▶ **Problem details**
Lay out the items from the line with "Describe the element at coordinates (470, 427)" up to and including the line with "center [234, 12]." as a Markdown table with the columns "No." and "Line", numbering each row and omitting blank lines.

··· Input material ···

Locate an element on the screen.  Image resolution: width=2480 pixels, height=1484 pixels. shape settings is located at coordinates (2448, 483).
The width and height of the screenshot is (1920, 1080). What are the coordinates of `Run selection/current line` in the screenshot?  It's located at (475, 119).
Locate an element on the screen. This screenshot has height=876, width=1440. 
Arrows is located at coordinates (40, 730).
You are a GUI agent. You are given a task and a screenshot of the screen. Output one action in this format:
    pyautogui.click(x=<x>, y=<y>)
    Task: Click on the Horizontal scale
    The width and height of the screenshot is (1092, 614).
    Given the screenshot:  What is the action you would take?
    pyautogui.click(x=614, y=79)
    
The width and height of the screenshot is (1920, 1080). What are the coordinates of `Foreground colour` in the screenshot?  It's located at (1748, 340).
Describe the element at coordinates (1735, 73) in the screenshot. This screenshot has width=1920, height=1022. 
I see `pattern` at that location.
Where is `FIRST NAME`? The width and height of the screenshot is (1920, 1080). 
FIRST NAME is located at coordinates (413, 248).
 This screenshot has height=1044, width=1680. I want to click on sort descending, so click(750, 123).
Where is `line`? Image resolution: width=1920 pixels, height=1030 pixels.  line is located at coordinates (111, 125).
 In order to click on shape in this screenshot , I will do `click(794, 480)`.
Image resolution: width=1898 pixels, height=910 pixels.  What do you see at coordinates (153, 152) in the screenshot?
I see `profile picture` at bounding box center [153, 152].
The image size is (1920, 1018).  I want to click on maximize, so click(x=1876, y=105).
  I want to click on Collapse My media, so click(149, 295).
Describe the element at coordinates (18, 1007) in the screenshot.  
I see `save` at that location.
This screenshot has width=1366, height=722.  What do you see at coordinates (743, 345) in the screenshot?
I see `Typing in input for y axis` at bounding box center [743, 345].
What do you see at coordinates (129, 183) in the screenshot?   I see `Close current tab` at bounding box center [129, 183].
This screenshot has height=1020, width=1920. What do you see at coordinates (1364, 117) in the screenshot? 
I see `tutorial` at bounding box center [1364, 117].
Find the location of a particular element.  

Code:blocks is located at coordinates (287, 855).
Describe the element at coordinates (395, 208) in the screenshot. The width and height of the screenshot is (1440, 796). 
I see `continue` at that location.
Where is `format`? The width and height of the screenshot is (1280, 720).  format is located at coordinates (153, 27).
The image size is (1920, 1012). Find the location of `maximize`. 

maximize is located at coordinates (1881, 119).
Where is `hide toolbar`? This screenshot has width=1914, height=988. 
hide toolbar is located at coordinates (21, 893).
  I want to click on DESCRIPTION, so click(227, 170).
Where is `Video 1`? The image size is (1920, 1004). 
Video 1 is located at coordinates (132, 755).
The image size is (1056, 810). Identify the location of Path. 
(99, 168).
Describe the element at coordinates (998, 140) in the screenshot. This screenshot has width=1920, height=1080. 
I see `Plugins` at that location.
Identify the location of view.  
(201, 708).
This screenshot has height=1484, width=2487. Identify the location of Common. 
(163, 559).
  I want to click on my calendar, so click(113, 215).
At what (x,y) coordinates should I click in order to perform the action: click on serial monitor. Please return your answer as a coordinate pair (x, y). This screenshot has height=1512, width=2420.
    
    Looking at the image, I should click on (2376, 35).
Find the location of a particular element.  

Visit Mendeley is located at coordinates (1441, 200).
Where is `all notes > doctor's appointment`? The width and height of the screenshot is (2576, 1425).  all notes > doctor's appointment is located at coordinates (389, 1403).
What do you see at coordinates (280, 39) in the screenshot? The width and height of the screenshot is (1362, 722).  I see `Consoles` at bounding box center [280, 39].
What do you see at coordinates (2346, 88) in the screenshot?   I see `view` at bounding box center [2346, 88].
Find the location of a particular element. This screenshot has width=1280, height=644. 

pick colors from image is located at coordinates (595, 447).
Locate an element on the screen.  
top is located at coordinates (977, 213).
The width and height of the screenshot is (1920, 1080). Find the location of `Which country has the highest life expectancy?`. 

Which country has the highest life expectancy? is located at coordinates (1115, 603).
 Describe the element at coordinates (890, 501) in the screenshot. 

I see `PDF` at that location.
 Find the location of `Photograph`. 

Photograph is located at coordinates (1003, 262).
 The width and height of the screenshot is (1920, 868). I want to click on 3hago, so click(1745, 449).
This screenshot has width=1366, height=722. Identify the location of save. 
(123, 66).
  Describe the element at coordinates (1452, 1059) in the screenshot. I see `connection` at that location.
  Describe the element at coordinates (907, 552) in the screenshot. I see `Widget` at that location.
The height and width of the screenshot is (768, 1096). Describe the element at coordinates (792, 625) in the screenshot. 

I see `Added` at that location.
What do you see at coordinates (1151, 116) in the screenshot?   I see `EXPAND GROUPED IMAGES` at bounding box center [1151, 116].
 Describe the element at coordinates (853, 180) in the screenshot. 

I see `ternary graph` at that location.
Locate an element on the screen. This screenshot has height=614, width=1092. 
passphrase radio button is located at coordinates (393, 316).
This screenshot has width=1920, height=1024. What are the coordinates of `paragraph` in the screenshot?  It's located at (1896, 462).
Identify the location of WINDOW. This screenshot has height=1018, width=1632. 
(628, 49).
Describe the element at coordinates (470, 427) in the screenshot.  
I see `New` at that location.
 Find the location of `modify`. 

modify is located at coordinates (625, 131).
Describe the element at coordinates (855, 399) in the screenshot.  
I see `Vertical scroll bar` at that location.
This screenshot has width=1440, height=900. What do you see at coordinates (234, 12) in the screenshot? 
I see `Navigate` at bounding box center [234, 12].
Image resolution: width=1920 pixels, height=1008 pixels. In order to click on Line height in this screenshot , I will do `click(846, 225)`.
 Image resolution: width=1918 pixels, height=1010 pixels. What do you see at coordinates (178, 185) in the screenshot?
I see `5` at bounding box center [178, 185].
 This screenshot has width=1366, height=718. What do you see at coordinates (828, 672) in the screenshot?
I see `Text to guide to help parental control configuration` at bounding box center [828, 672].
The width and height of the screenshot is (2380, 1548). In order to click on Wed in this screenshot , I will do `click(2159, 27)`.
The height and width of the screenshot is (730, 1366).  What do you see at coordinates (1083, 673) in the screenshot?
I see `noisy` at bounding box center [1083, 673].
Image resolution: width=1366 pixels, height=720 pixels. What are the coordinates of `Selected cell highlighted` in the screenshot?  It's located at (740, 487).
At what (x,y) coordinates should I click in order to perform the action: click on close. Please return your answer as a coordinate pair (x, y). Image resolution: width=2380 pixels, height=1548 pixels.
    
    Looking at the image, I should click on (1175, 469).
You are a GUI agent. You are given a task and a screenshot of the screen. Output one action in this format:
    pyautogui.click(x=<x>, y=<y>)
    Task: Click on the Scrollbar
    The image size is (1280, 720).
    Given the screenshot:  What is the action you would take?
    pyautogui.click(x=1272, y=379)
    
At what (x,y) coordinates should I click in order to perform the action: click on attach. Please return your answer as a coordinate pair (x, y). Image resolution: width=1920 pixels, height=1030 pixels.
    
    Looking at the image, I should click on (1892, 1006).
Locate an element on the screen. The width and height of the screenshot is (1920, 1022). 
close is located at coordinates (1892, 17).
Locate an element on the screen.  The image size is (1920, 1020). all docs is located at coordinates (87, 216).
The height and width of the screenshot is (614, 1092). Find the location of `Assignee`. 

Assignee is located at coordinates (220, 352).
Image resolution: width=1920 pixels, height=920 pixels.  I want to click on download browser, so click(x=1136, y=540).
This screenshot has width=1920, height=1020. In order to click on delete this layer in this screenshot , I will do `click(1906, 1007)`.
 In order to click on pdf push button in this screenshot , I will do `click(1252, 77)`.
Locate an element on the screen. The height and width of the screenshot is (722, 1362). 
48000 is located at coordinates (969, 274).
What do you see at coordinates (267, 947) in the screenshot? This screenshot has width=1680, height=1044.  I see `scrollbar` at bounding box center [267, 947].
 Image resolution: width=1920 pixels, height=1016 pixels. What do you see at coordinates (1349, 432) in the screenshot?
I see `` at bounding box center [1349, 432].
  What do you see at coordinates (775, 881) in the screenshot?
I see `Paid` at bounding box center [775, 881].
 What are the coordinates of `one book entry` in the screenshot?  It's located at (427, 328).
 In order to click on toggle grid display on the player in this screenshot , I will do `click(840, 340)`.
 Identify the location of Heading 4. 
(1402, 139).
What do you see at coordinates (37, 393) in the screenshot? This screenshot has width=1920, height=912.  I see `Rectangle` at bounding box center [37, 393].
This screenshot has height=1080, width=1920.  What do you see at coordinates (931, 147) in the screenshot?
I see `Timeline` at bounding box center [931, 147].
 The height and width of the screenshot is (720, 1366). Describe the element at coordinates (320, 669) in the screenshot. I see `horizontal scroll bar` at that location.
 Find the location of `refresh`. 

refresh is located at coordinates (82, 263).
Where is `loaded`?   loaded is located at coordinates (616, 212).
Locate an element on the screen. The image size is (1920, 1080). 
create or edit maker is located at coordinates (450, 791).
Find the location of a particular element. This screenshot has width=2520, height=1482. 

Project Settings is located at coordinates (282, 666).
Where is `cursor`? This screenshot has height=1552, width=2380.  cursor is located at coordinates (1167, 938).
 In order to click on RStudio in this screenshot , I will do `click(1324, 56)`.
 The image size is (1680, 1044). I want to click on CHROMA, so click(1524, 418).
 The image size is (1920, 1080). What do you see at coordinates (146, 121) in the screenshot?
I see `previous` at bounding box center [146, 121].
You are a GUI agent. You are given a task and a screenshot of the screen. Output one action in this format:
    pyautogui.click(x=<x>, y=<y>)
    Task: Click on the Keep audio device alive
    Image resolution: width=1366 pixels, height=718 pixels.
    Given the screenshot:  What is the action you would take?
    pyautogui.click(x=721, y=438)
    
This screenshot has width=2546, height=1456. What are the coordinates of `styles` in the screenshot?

···

▶ **Task output**
| No. | Line |
|---|---|
| 1 | Describe the element at coordinates (470, 427) in the screenshot.   |
| 2 | I see `New` at that location. |
| 3 |  Find the location of `modify`.  |
| 4 | modify is located at coordinates (625, 131). |
| 5 | Describe the element at coordinates (855, 399) in the screenshot.   |
| 6 | I see `Vertical scroll bar` at that location. |
| 7 | This screenshot has width=1440, height=900. What do you see at coordinates (234, 12) in the screenshot?  |
| 8 | I see `Navigate` at bounding box center [234, 12]. |